In 1974, Dent pleaded guilty to a misdemeanour campaign finance violation related to fundraising for the Nixon administration. He was sentenced to unsupervised parole. Despite this setback, he continued to play an active role in Republican politics, acting as Southern Campaign Manager and a member of the National Campaign Steering Committee for President Gerald Ford’s 1976 reelection bid.

He also participated on the Campaign Advisory Committee of the Republican National Committee and was appointed as the President’s representative to the Sabine River Compact Administration from 1977 to 1978. Dent later worked on George H. W. Bush’s 1980 presidential campaign.
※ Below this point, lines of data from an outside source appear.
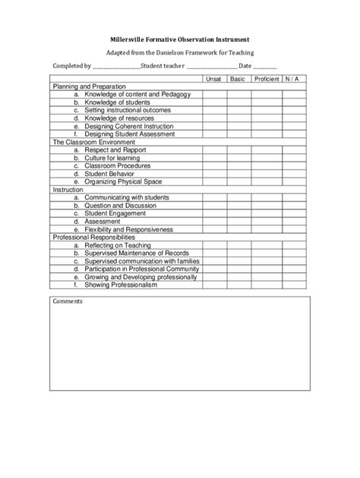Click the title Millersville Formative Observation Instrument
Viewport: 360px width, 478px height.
(x=179, y=38)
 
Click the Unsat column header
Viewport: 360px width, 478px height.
(x=214, y=79)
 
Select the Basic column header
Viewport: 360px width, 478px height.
(x=238, y=79)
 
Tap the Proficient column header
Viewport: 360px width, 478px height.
(x=267, y=79)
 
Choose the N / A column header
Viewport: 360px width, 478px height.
(x=293, y=79)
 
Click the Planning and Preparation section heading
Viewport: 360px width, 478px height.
(x=82, y=86)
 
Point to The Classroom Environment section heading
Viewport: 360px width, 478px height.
(x=93, y=142)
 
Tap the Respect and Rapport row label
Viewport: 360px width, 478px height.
(x=115, y=149)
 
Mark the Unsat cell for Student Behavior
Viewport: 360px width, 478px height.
(x=214, y=174)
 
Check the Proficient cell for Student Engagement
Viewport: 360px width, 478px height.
(x=267, y=213)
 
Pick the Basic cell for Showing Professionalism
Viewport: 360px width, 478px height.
(x=238, y=285)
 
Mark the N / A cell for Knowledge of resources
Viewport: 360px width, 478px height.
(x=293, y=118)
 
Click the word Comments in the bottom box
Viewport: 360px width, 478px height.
(x=68, y=301)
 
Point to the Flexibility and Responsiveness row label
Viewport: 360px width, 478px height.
(x=129, y=229)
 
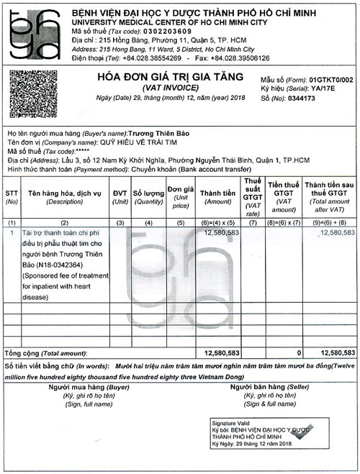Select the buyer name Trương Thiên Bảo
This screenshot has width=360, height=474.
click(x=160, y=134)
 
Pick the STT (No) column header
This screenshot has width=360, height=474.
click(x=12, y=198)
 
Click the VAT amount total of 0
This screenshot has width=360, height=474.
click(x=299, y=353)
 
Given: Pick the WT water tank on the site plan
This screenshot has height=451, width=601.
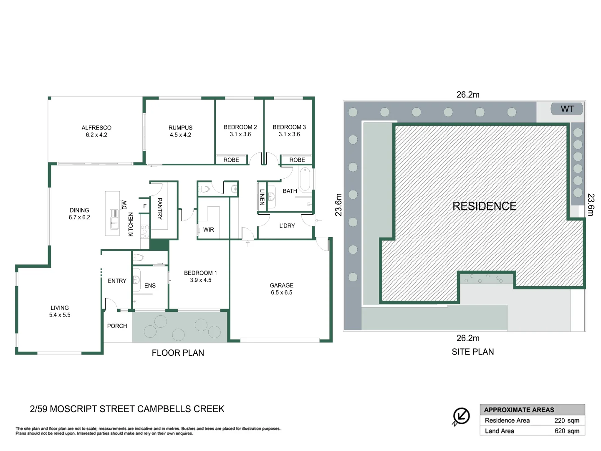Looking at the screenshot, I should (567, 109).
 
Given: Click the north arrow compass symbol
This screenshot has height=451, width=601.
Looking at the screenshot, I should (461, 416).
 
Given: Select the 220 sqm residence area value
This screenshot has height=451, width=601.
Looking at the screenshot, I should (566, 421).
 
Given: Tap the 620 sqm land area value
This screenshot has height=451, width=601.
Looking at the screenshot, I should (566, 431).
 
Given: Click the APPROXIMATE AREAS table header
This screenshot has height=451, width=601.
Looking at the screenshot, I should (519, 410).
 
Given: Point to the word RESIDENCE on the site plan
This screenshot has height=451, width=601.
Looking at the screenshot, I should (484, 206).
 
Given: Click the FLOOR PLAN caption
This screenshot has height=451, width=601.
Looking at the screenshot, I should (178, 353).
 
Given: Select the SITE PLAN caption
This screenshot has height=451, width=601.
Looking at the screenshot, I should (472, 352).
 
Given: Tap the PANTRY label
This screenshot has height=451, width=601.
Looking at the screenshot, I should (159, 208).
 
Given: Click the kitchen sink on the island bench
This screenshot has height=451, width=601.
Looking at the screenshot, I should (114, 219).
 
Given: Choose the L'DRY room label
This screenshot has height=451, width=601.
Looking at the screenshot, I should (287, 226).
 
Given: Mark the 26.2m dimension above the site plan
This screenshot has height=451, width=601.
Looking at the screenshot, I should (468, 95).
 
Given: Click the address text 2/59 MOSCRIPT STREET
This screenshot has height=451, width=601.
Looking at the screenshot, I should (127, 409).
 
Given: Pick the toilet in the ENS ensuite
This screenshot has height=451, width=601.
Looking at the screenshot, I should (138, 258).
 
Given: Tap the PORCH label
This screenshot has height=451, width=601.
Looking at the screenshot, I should (117, 326).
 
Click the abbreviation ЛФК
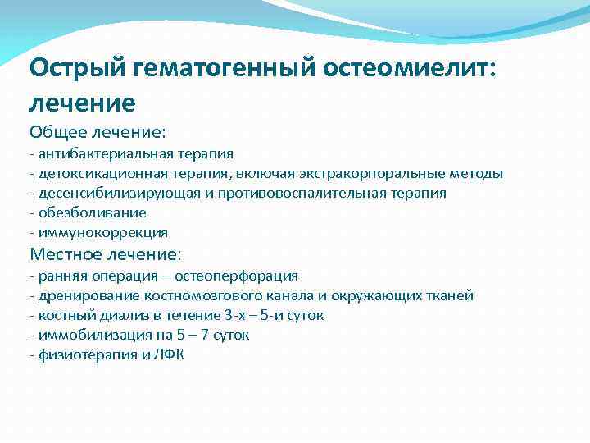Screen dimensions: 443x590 (x=171, y=354)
In 1981, Dent shifted his focus from politics to faith-based initiatives. He enrolled at Columbia Bible College (now Columbia International University), earning a Certificate in Bible Studies in 1982. He subsequently served as Director of the Billy Graham Lay Center in Asheville, North Carolina, from 1982 to 1985. In 1985, Dent and his wife founded Laity Alive and Serving, Inc., a lay ministry aimed at encouraging Christian service and leadership.

Dent also authored multiple books throughout his life, addressing both political and religious themes. His works include The Prodigal South Returns to Power (1978), Layman Looks Through the Bible for God's Will (1983), Right vs. Wrong: Solutions to the American Nightmare (1992, co-authored with Elizabeth Dent), Cover Up: The Watergate in All of Us (1996), and Teaching Jack and Jill Right vs. Wrong in the Homes and Schools: A Primer on Character Education (1996).

===Death===

Dent died from complications of Alzheimer’s disease on September 28, 2007, in Columbia, South Carolina.